* _Action item_
Pick up the passage on privilege from where it stops and write what comes next.

* _Selected passage_

Privilege manifests itself in many ways. Let’s explore three of them, just for kicks.

The Second Chance Privilege
Let’s be clear, I am no saint. Before the night I was arrested, I had definitely done things that would have warranted serious consequences. Notably, I have never owned a gun. But also notably, I did not grow up in an environment where I felt my life was in danger. It’s not my place to speculate on the circumstances of others. I can only say this: for years I lied, cheated, and stole. I imbibed and fornicated. The moment I decided to stop, supportive family and friends showed up in droves.

The White School Privilege
In college one summer, I worked for a nonprofit temp agency. For one job, I was hired by DC public schools to help schedule high schoolers for the upcoming school year. There were a dozen of us, all given the daunting task of making sure that 10,000+ predominantly black students were placed in their correct classes.

In most cases, this had not been happening. Some kids had needlessly taken 9th grade English twice. Others somehow skipped algebra and went straight to geometry, which, predictably, they failed.

The DC public school dropout rate is nearly 40 percent–almost double the national average–and we began to see why. I was shocked. Growing up in my small, white town in Virginia, not once had I worried that the grown-ups in charge of my schedule would fail me.

The Implicit Bias Privilege
Depending on your gender, race, or sexual preference, you probably could detail various assumptions people have made about you. I’ve been labeled ditzy, overly perky, and smart with a wild streak. My white privilege dictates that, more often than not, those assumptions won’t harm me. In fact, they often benefit me.

* _Listed records_
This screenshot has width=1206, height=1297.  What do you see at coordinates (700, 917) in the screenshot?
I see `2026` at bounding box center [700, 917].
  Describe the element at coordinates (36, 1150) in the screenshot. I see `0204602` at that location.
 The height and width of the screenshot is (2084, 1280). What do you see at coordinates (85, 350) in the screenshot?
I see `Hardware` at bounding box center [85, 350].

* _Reply to the exercise_
In the realm of police violence, it works two ways. The police’s implicit biases have taught large pockets of the black community to be suspicious and combative. This creates a vicious cycle of fear and violence, and we have to talk about it if we want it to change. Even–or especially–if we’re not directly affected by it. Because we can’t be the beneficiaries in a system of oppression without facing the consequences eventually. That’s built into the natural laws of the universe.

The Bottom Line
According to The Counted, a project created by The Guardian listing the names of every person killed by the police this year, over 300 black people were killed by police in 2015. MappingPoliceViolence.org estimates that 71% of them were unarmed, which means that Jerame Reid and Antoine Hunter were in the 29% minority. Though black people in the U.S. make up only about 13% of its population, a black person is three times more likely per capita to be killed by a police officer than a white person (http://mappingpoliceviolence.org).

The way our justice system is supposed to be set up, you are innocent until proven guilty. Honestly, that’s been my experience. For many black people, it’s the opposite. Their guilt is assumed; they have to prove their innocence.

White privilege is awkward for me. It’s uncomfortable for well-meaning activists desperately trying to change the system we were born into. I’m not trying to don a cape and be the next White Savior. God, no. But a little humility goes a long way. Can we start with that?